50,058 Words: Writer hits 30-day goal, winds up with fifth unfinished manuscript

Published on Sunday, 1 December 2013 21:58 - Written by VANESSA PEARSON vpearson@tylerpaper.com

Four out of five ain’t bad, especially when it leaves you with about 240,000 words you didn’t have committed to paper before.

On Saturday, in the latest I’ve pushed a victory, I validated my 50,058-word manuscript — a woman seeks the truth about her mother’s disappearance — on the National Novel Writing Month website.

So now I have another unfinished manuscript on my hands. One of my resolutions needs to be “Finish at least one manuscript.”

I have attempted this lofty goal of writing 50,000 words of a novel in 30 days five times now and completed it four. (I did not finish last year, although I did get about 22,000 words written of my fictional first lady’s post-White House tell-all written.)

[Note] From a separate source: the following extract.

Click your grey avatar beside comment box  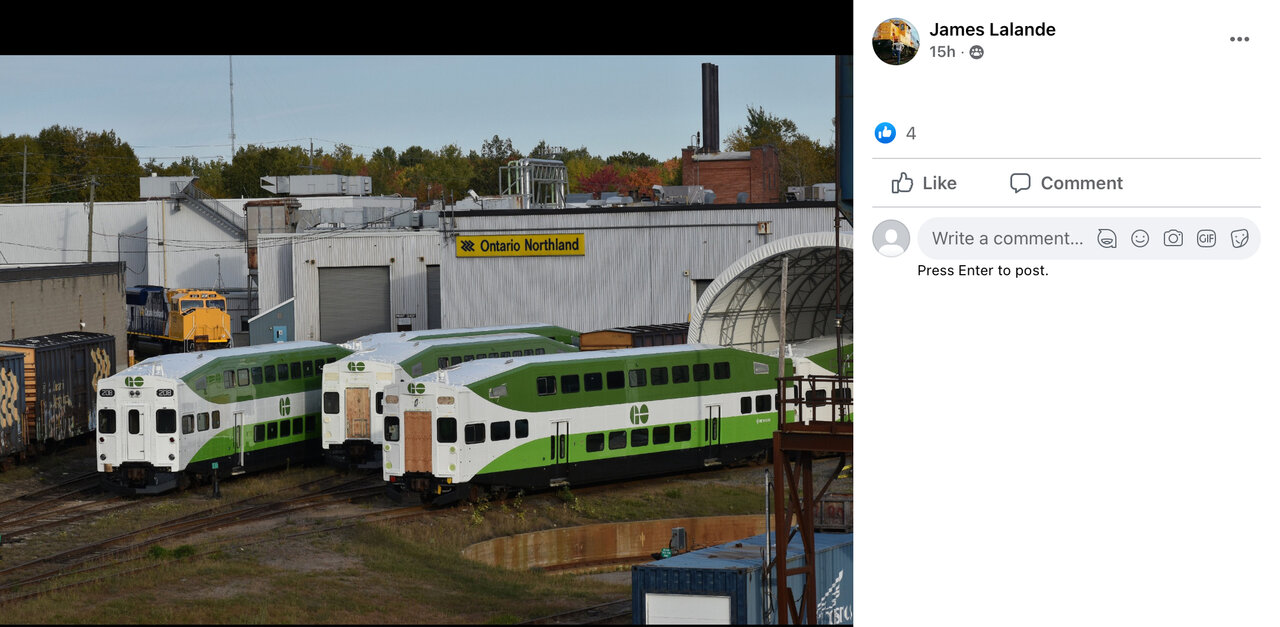[x=891, y=238]
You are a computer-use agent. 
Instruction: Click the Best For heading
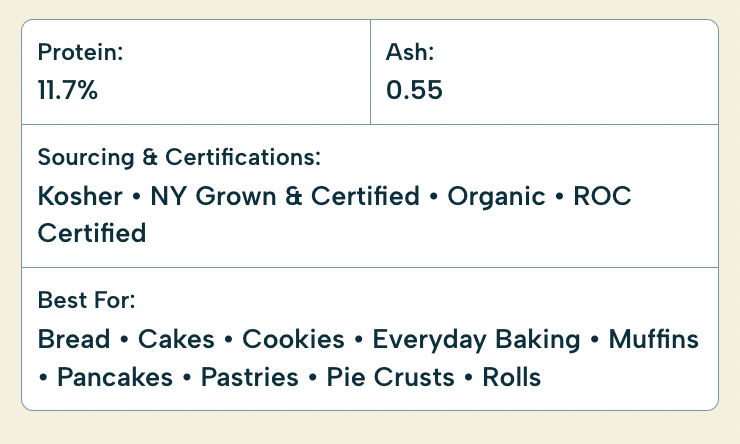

The parameters of NaNoWriMo are simple: During the 30 days of November, write 50,000 words. It’s an honor system, so if you typed “a” or “I” 50,000 times, you could be a winner, too, but what kind of accomplishment would that really be?

I did it. My characters have done way too much shrugging and nodding, which I will have to edit in the next draft, and their dialogue lacks differentiation, which I will have to rewrite the next time my manuscript and I get together.

I wasn’t alone here in the newsroom either. Web content producer Pavla Chandler also hit the 50,000-word goal.

In East Texas, one of the newspaper’s readers, Dana Adams, who sent me an email early in the month, finished, as well as several of my friends, including Paul Anderson, Mervyn Hart and Mike Lantz, who works for the federal courts and is our region’s municipal liaison (which means he brings doughnuts to the write-ins he scheduled).

In the Longview/Tyler region, writers wrote 3,607,022 words, according to the tracker on the NaNoWriMo website.

So what were the winning lines of my book?

“‘Mother.’ I walked closer and picked up her hand. It was small and thin, frail even. Cool to the touch. The opposite of how I remembered it. I pressed my cheek to it. ‘I’m here now, Mother. I’m here.’”

 

THINGS I LEARNED

My running playlist is a perfect word-sprint soundtrack: Word sprints are time limits you give yourself (or do in a group), such as writing for 30 minutes as fast as you can. It’s not always pretty, but I can pound out about 900 words in 30 minutes with my running playlist, which includes a lot of fast-paced tunes from Madonna, ZZ Top, Psy and The Black Keys.

I like venison chili: I drove out to a write-in in Rusk County with some fellow NaNoWriMo writers, and our fabulous hostess, Gywn Weatherford, made chili. I was three spoons in when they told me it was deer. I shrugged and kept shoveling. It was delicious.

Don’t trust Google Maps if you’re going into the country: I had never been to Rusk County before, so I had to get directions to Gywn’s. Of course, I used Google, but the maps left me about 8 miles short of my final destination. Apparently, the website doesn’t like Farm-to-Market roads.

It’s OK to skip a day if you have to: I had to miss a couple days of writing when I went to Dallas to cover the 50th anniversary of President John F. Kennedy’s assassination and the cold I had the day after.